Night, with ebon pinion,
Brooded o’er the vale;
All around was silent,
Save the night-wind’s wail,
When Christ, the Man of Sorrows,
In tears and sweat and blood,
Prostrate in the garden,
Raise His voice to God.
– L.H. Jameson
A mob stormed into the garden with swords and staves, lanterns and torches. Judas positively identified Jesus, and they laid hands on Him and took Him away. After a brief appearance before Annas, Jesus was taken to Caiaphas, the high priest.
Before the High Priest
John records an incident which may have occurred before Annas or before Caiaphas. The account in John 18:19-24 is not clear as to which “high priest” is under consideration. Commentators are pretty equally divided on the point. I lean to the view that this took place before Caiaphas in a private interview. The high priest asked Jesus about His disciples and His doctrine. Since Jesus had taught openly in the synagogue and in the temple, not concealing His doctrine, He responded, “Why askest thou me? ask them which heard me, what I have said unto them: behold, they know what I said.”

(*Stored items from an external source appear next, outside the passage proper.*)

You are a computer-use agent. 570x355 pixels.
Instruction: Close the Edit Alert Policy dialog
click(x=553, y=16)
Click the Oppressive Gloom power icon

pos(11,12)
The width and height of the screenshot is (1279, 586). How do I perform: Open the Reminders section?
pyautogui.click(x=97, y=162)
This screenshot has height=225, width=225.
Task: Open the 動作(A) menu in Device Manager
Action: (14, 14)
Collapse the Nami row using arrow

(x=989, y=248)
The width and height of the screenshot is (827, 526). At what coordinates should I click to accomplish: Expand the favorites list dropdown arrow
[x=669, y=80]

One of the officers of the high priest “struck Jesus with the palm of his hand, saying, Answerest thou the high priest so?” Perhaps this officer was not accustomed to hearing a prisoner speak in such a forthright manner, standing for his own rights. Jesus replied, “If I have spoken evil, bear witness of the evil: but if well, why smitest thou me?” The slap in the face was intended to insinuate that Jesus had not shown respect for the high priest. The truth is that the blow was illegal. Jesus was merely demanding that witnesses be brought if the court had a case against Him. Hendriksen thinks the officer tried to exploit the situation for his own selfish advantage – that he may have been dreaming about a promotion! It is worthy of note that he was not ordered to strike the prisoner. His action was daring and despicable.

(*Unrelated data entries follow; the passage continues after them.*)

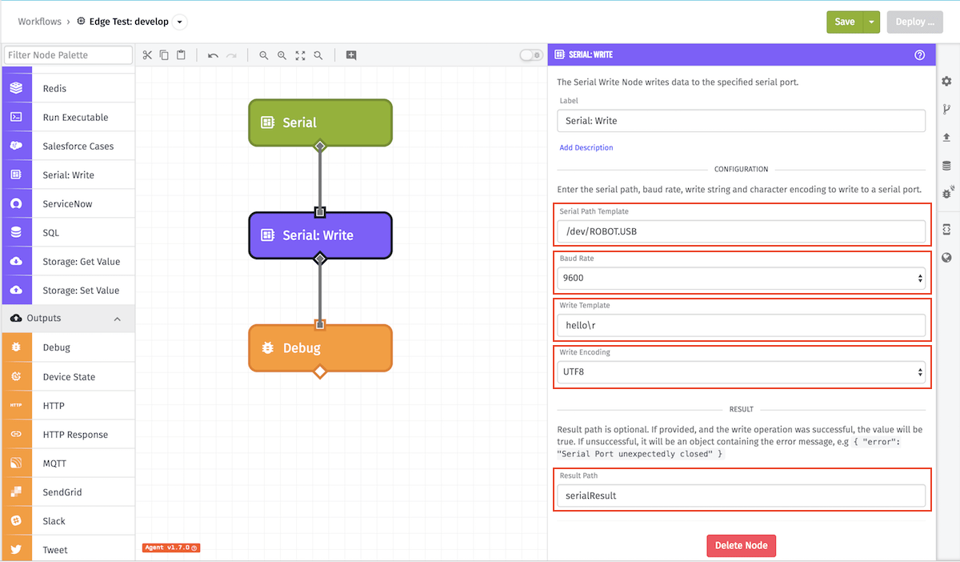
Task: Select the MQTT node in palette
Action: [67, 464]
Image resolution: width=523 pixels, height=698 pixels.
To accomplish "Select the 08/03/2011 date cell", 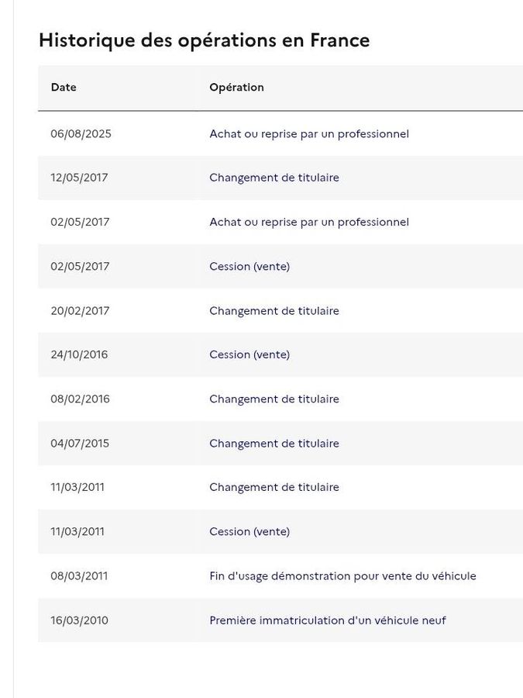I will (x=79, y=576).
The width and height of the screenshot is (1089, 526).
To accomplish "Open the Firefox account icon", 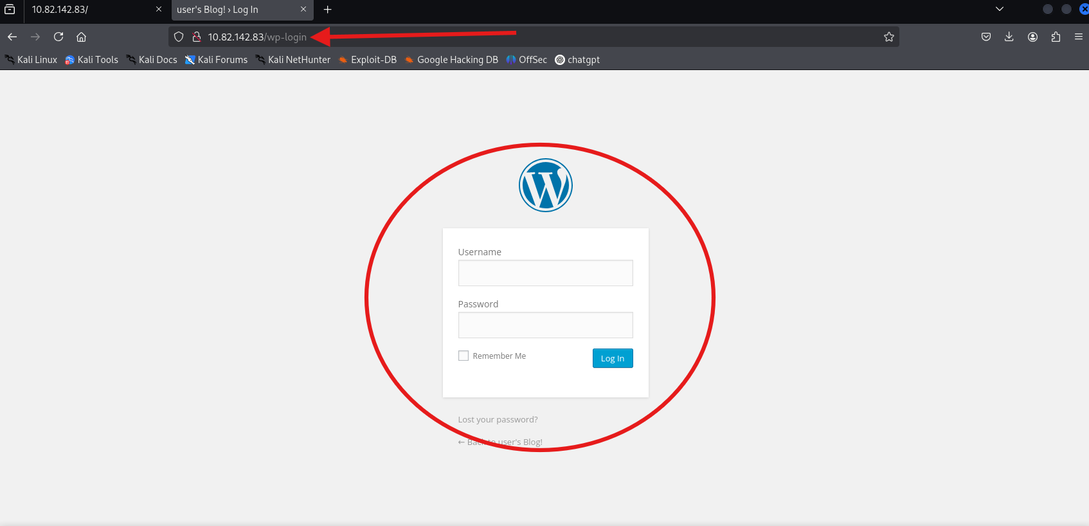I will 1032,37.
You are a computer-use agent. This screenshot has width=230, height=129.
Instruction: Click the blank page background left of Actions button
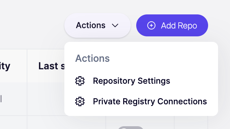click(x=32, y=25)
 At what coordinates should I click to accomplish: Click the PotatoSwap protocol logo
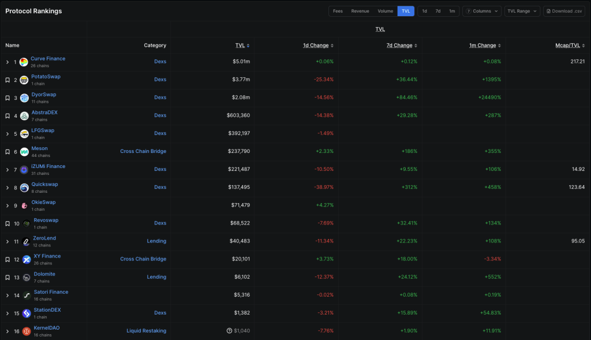click(23, 79)
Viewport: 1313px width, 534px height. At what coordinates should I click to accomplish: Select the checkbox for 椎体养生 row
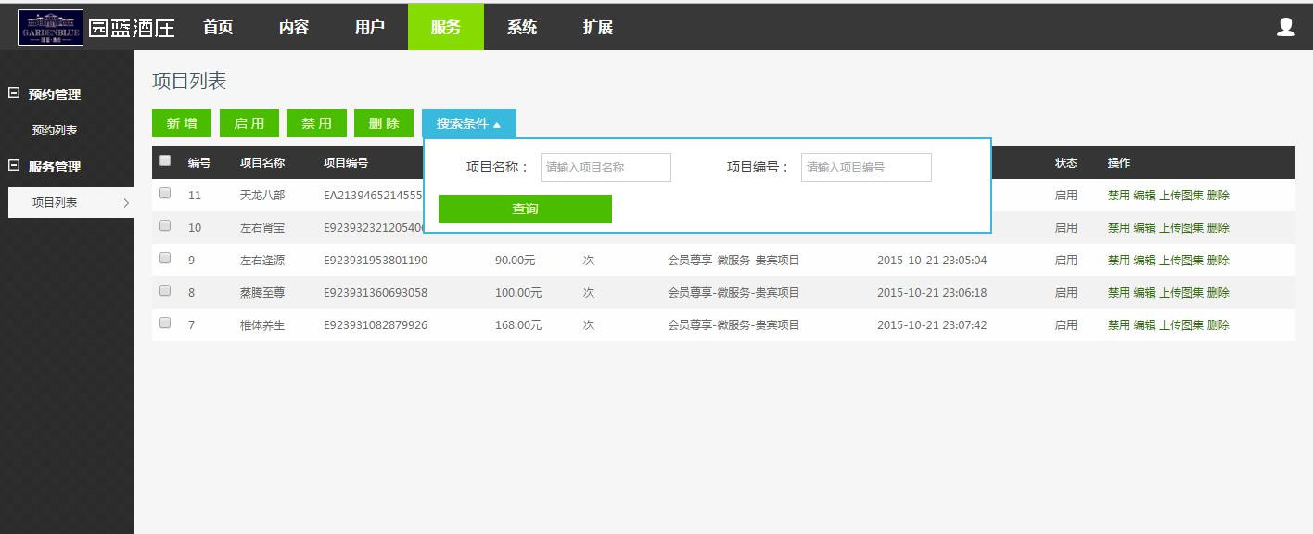[165, 324]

Later, two false witnesses were brought to testify against Jesus. Being put under oath and commanded to state plainly whether or not He was the Christ, the Son of God, He answered, “Thou hast said: nevertheless I say unto you, hereafter shall ye see the Son of man sitting on the right hand of power, and coming in the clouds of heaven.”
The high priest rent his clothes and charged Jesus with blasphemy. “Then did they spit in his face, and buffeted him; and others smote him with the palms of their hands, saying, Prophesy unto us, thou Christ, Who is he that smote thee?” (Matt. 26:67, 68). In addition to these indignities, they covered His face (Mk. 14:65). Luke explains what happened in these words: “And the men that held Jesus mocked him, and smote him. And when they had blindfolded him, they struck him on the face, and asked him, saying, Prophesy, who is that smote thee? And many other things blasphemously spake they against him” (Lk. 22:63-65).
Imagine how you would feel if you were held in custody and the men who held you began spitting on you, beating you in a sadistic manner, and they blindfold you and strike heavy blows, taunting, mocking, jeering! These insults and abuses were both unjust and contrary to civilized conduct. The brutality and vulgarity of the scene bring into sharp focus the animal instincts that had moved the guards and servants of Caiaphas to show the utmost contempt toward the prisoner.
After appearing before Annas, before Caiaphas, then before the Sanhedrin, Jesus was sent to Pilate, Judea’s Roman governor. In the course of the questioning, Pilate learned that Jesus was from Galilee, and since that was Herod’s territory, he sent Him over to Herod.
Herod had wanted for a long time to meet Jesus. Having heard many things about Him, the king hoped to see Jesus work a miracle. He questioned the Galilean prisoner in many words, and the chief priests and scribes were there vehemently accusing Him, but Jesus “answered him nothing.”
“And Herod with his men of war set him at nought, and mocked him, and arrayed him in a gorgeous robe, and sent him again to Pilate” (Lk. 23:8-11). To “set at nought” means “to count as nothing, to treat with utter contempt, as zero” (Robertson). The flinging of a brilliant robe around His body was a part of the mockery and derision.
No small segment of the pre-crucifixion suffering of the Savior was the manner in which He was shuttled from one court to another. Visualize Him being led shackled through the streets of Jerusalem, and He was arrayed in a gorgeous robe. Every step was one of burning ridicule.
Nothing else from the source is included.